Нужно помнить, что «стиль Наполеона» вырос из условий, в которых формировалось его сознание. Полководец времен Французской республики — не только стратег, обладающий навыками оперативного управления и личным бесстрашием. Он — оратор, демагог высшей пробы. В какой еще армии того времени найдешь такие отношения между рядовыми и командующим? Наполеон безусловно помнил, что для его солдат и офицеров мало приказа и примера. Нужно еще и слово, причем не важно, будут ли его воззвания логичны и взвешенны. Здесь можно сколь угодно много противоречить себе. Важно, чтобы воззвания были ясны, просты и пробуждали Гордость, Ненависть, Веру. Именно эта триада и сменяет в воззваниях и реляциях Наполеона революционные Свободу, Равенство, Братство.

Мемуары Наполеон писал главным образом от третьего лица. Эта форма, с одной стороны, позволяла ему свободнее отвечать оппонентам, с другой же — за внешней завесой объективности она давала читателю многосторонний опыт общения с личностью самого автора.

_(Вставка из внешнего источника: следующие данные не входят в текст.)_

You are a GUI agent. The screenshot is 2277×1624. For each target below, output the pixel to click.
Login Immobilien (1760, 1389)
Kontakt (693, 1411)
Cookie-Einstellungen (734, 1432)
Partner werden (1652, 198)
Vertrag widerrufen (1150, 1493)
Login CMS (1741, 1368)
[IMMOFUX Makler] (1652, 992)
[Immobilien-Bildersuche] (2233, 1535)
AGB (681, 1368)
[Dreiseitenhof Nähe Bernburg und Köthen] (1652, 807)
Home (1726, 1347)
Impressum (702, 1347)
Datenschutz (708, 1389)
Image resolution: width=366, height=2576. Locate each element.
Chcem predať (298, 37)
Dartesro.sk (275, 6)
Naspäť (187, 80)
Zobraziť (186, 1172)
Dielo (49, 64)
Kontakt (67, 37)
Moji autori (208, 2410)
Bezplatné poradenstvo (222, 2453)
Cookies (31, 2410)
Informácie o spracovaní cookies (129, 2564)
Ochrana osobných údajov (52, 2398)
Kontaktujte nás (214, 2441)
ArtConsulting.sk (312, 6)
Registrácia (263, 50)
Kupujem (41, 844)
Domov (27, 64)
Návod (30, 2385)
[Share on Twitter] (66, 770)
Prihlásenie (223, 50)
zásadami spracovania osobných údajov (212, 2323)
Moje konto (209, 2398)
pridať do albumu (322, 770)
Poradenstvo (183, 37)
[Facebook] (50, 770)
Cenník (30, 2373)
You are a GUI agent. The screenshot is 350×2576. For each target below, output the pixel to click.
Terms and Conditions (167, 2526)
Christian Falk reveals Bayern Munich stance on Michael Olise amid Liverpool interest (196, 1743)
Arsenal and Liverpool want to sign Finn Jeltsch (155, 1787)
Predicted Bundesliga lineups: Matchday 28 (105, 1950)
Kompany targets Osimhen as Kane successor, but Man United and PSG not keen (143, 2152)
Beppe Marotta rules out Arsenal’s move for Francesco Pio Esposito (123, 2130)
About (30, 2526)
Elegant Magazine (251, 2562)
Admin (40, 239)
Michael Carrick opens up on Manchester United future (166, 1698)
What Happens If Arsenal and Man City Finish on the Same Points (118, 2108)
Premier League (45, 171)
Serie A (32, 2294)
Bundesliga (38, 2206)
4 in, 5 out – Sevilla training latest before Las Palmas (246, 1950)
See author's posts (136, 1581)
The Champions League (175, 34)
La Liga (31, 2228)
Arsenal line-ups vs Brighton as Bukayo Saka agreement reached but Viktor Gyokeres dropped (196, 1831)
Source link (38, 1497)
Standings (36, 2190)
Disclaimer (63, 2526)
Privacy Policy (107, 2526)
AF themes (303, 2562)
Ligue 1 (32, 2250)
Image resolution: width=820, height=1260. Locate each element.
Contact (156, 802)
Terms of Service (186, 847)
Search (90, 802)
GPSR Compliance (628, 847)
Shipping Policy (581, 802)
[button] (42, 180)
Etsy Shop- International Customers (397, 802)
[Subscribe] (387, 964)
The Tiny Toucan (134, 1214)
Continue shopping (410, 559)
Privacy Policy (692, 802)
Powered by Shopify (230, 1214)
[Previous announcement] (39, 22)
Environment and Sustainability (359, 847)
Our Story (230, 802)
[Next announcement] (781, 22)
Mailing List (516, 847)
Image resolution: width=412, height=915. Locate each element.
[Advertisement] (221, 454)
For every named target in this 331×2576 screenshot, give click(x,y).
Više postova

Мы смотрим на разбираемые Бонапартом операции его же глазами; воспоминания написаны стилем, соответствующим тому [360] постоянному движению замыслов, которым характеризуется его жизнь. Внешний объективизм являлся не только данью условности (в XVIII-XIX веках самооправдания, написанные от третьего лица, встречались нередко) или следованием традиции «Записок» Юлия Цезаря. Он передавал самоощущение автора, переживание собственной избранности. Величие своего предназначения осознавалось Наполеоном не менее остро, чем, например, Александром Македонским или Юстинианом I. Многозначительное «он» в тексте Наполеона иногда вырастает до размеров силы, далеко превосходящей любые человеческие способности. «Он» Наполеона — то сверхисторическое, но абсолютно разумное нечто, та рациональная власть, которую искали и которой соблазнялись многие философы, историки, просто мыслящие люди рубежа XVIII-XIX веков. Чтобы почувствовать ее мощь, ужасавшую, восхищавшую, перекраивавшую Европу, словно простую топографическую карту, мы и обращаемся к воспоминаниям человека, ставшего ее носителем, — человека не слишком яркого внешне, но вызывавшего всеобщие восхищение, любовь, зависть 5.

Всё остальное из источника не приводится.